> [Data entries]
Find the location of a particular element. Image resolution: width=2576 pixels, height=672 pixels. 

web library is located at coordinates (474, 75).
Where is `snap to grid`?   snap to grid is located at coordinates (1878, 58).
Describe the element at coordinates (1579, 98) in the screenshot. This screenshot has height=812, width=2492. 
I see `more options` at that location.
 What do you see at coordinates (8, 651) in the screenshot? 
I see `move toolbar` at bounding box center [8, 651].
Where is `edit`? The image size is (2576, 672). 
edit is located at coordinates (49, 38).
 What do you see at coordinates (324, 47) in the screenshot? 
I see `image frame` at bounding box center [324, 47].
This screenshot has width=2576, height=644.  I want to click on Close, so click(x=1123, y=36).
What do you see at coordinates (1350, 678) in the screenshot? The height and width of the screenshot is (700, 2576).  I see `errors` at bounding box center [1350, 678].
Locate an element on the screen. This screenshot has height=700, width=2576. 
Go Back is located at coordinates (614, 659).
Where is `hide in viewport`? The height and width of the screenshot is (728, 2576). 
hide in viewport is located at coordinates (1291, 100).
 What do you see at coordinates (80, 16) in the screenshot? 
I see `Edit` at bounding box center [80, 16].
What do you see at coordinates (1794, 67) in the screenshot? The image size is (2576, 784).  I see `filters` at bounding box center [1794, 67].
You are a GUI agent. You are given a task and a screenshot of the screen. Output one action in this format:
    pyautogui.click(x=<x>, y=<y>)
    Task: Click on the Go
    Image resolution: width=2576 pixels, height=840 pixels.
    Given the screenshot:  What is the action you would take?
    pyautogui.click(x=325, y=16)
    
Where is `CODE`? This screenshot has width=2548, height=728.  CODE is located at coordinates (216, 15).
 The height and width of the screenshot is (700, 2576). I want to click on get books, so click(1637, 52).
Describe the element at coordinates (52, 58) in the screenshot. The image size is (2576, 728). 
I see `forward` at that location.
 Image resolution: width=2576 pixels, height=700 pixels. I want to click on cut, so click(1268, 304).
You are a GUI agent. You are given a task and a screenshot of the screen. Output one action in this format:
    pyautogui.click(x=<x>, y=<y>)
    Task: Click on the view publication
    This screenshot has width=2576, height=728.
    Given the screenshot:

> [Objective] Lay out the stretch of the records from the line containing "Locate an element" through the end of the records as a numbered list, leaving out blank lines.

> [Worked answer]
1. Locate an element on the screen. This screenshot has height=700, width=2576. 
2. Go Back is located at coordinates (614, 659).
3. Where is `hide in viewport`? The height and width of the screenshot is (728, 2576). 
4. hide in viewport is located at coordinates (1291, 100).
5.  What do you see at coordinates (80, 16) in the screenshot? 
6. I see `Edit` at bounding box center [80, 16].
7. What do you see at coordinates (1794, 67) in the screenshot? The image size is (2576, 784).  I see `filters` at bounding box center [1794, 67].
8. You are a GUI agent. You are given a task and a screenshot of the screen. Output one action in this format:
9.     pyautogui.click(x=<x>, y=<y>)
10.     Task: Click on the Go
11.     Image resolution: width=2576 pixels, height=840 pixels.
12.     Given the screenshot:  What is the action you would take?
13.     pyautogui.click(x=325, y=16)
14. Where is `CODE`? This screenshot has width=2548, height=728.  CODE is located at coordinates (216, 15).
15.  The height and width of the screenshot is (700, 2576). I want to click on get books, so click(1637, 52).
16. Describe the element at coordinates (52, 58) in the screenshot. The image size is (2576, 728). 
17. I see `forward` at that location.
18.  Image resolution: width=2576 pixels, height=700 pixels. I want to click on cut, so click(1268, 304).
19. You are a GUI agent. You are given a task and a screenshot of the screen. Output one action in this format:
20.     pyautogui.click(x=<x>, y=<y>)
21.     Task: Click on the view publication
22.     This screenshot has width=2576, height=728.
23.     Given the screenshot:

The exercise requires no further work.